-- What the task requires --
Collect each line of the entries that holds the string "category".

--------------------------------------------------

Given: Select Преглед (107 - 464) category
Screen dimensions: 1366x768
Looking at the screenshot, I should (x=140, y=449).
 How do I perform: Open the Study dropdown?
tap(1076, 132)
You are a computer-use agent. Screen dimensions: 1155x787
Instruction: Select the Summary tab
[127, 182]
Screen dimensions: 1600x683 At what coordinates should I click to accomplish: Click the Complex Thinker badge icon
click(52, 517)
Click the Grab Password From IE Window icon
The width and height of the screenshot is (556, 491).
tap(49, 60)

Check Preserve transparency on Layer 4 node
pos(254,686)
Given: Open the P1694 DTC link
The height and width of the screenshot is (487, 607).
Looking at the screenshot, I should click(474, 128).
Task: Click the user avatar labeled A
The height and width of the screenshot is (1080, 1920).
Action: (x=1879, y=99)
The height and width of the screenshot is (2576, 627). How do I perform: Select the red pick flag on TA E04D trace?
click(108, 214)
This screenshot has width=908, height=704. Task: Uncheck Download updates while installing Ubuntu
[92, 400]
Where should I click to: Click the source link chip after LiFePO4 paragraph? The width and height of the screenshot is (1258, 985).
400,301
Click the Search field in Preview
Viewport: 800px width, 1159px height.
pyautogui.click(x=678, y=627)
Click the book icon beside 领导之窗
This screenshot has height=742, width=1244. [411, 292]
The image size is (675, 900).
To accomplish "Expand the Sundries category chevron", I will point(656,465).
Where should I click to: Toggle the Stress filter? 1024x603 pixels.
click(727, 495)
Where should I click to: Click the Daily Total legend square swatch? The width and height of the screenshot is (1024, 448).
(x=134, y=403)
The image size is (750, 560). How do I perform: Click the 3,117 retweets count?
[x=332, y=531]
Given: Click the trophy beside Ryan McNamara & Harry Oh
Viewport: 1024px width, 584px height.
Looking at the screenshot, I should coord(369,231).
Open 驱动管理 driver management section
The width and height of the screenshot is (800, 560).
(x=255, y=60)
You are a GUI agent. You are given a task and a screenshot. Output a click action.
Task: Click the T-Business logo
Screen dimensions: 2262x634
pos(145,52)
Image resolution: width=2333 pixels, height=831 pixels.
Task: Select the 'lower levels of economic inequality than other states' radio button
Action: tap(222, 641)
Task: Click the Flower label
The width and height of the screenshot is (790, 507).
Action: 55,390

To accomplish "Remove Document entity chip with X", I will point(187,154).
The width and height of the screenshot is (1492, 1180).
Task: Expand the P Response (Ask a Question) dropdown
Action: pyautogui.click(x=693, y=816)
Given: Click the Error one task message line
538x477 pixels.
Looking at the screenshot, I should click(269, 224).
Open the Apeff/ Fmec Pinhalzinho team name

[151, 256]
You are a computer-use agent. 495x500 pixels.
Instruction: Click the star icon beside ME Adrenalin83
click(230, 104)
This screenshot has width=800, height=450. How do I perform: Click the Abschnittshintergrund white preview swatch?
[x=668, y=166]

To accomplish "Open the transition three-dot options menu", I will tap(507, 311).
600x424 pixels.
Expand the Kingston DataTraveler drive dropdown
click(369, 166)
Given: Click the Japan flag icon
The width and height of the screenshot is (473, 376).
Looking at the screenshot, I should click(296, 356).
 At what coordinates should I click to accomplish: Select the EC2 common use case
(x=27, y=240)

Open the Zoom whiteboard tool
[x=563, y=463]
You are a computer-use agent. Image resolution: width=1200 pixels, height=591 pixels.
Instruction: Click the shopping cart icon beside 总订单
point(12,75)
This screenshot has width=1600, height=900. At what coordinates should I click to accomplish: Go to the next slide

--------------------------------------------------

-- Answer space --
Given: Select Преглед (107 - 464) category
To accomplish "Expand the Sundries category chevron", I will point(656,465).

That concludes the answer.